Overview
The Ministry of Science & Technology has supported a project that uses Artificial Intelligence to digitise a century‑old collection of hand‑drawn solar observations from the Kodaikanal Solar Observatory (KoSO). By converting these sketches into machine‑readable data, scientists can study long‑term variations in solar magnetic activity, which affect satellite operations, power grids and navigation on Earth.
Key Developments
- Researchers led by Dibya Kirti Mishra of ARIES applied a supervised U‑Net model to locate the solar disk and detect solar plage in 100‑year suncharts.
- The model processed drawings covering Solar Cycles 15 to 23 (1916‑2007), producing a continuous “butterfly diagram” that maps the latitude migration of plage areas over each cycle.
- Plage areas derived from the hand‑drawn charts showed strong agreement with measurements from KoSO’s Ca II K full‑disk photographs, confirming the reliability of the digitised data.
Important Facts
- KoSO’s suncharts span from 1904 to 2022, recording sunspots, plages, filaments and prominences on a standard grid.
- Traditional digitisation was hampered by variations in drawing style, paper ageing and scan quality.
- The AI workflow involved two steps: (i) automatic detection of the Sun’s disk (center, radius, tilt) and (ii) segmentation of plage regions using the trained U‑Net.
- The resulting dataset fills gaps in existing solar‑activity records, enabling better reconstruction of the Sun’s energy output over a century.
Exam Relevance
Understanding solar magnetic cycles is part of space‑weather studies, a recurring theme in GS3 (Science & Technology).
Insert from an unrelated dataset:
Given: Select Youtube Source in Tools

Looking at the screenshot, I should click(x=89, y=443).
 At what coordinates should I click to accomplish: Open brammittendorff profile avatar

The project illustrates how machine learning can modernise historical scientific archives, a point of interest for questions on technology adoption and data‑driven policy making. Moreover, the collaboration between Indian institutes (ARIES, IIA, IIST) and an international partner (Southwest Research Institute, USA) showcases the role of international scientific collaboration in advancing national capabilities.
Way Forward
- Extend the AI pipeline to other historic solar archives (e.g., Mt. Wilson, Greenwich) to build a global, century‑long magnetic‑activity database.
- Integrate the digitised plage data with modern satellite observations for improved forecasting of solar storms.
- Encourage policy support for AI‑based preservation of scientific heritage, linking it to national security and infrastructure resilience.